» TASK DESCRIPTION
From the records below, please return each line that holds the word "computer".

» SUPPLIED DATA
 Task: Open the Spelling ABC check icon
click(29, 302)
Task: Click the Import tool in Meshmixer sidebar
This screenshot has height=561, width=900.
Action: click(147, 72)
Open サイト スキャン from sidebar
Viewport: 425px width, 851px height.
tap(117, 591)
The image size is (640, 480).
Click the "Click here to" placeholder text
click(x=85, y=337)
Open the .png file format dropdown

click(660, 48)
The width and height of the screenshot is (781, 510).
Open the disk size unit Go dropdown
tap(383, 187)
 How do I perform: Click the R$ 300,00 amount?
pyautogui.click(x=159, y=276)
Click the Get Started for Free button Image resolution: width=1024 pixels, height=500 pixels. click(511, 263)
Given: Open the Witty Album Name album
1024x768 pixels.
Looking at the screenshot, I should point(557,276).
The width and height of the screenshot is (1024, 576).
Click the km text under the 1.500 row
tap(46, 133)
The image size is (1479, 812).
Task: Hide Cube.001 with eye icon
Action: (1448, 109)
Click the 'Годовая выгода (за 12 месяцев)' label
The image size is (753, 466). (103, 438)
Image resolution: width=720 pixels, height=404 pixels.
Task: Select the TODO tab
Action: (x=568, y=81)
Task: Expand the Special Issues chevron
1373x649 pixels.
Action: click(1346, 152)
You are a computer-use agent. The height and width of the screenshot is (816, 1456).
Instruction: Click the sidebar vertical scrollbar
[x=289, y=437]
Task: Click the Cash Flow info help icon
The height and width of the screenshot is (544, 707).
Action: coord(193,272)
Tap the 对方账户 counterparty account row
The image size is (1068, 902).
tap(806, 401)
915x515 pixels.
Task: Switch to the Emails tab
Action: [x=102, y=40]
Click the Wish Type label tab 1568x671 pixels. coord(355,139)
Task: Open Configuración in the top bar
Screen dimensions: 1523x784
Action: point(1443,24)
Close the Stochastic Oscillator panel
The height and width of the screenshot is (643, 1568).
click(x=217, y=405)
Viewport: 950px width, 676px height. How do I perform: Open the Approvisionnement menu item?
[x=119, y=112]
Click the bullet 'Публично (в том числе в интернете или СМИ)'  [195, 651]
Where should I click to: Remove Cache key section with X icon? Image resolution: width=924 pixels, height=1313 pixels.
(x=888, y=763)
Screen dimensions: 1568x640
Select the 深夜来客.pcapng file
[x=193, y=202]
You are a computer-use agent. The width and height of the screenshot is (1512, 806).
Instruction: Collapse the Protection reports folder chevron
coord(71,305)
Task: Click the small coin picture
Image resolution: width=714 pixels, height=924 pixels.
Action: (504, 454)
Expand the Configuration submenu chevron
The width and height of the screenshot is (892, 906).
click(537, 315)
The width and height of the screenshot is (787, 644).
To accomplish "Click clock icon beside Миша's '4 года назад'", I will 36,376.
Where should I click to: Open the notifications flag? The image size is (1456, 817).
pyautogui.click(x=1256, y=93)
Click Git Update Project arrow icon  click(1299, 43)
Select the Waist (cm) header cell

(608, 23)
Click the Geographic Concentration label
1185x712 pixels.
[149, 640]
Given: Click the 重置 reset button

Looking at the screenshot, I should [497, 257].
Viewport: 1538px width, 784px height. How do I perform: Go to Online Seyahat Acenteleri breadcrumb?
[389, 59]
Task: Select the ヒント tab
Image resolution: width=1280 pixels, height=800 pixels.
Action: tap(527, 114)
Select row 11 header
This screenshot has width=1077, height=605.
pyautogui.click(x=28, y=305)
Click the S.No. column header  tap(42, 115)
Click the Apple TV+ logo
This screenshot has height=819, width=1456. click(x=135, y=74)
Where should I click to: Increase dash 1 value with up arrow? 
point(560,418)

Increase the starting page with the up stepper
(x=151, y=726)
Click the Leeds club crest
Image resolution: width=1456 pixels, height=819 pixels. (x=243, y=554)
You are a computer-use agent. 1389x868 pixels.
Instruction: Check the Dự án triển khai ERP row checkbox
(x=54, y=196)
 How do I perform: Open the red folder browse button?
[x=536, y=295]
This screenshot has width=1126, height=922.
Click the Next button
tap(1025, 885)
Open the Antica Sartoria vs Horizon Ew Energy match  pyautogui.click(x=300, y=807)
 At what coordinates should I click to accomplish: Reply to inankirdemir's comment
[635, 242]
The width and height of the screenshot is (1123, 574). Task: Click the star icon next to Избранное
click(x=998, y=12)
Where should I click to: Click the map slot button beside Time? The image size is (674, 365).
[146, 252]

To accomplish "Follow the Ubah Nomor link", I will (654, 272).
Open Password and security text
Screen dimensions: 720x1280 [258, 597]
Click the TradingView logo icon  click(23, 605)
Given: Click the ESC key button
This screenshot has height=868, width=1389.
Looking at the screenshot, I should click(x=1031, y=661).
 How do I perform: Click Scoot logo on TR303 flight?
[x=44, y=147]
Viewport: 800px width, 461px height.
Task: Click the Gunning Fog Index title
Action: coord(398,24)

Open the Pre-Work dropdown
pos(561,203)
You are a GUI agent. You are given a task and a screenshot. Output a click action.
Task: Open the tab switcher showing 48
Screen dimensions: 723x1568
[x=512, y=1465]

» EXERCISE RESULT
You are a computer-use agent. The height and width of the screenshot is (816, 1456).
You are a computer-use agent. The width and height of the screenshot is (1512, 806).
You are a computer-use agent. 1389x868 pixels.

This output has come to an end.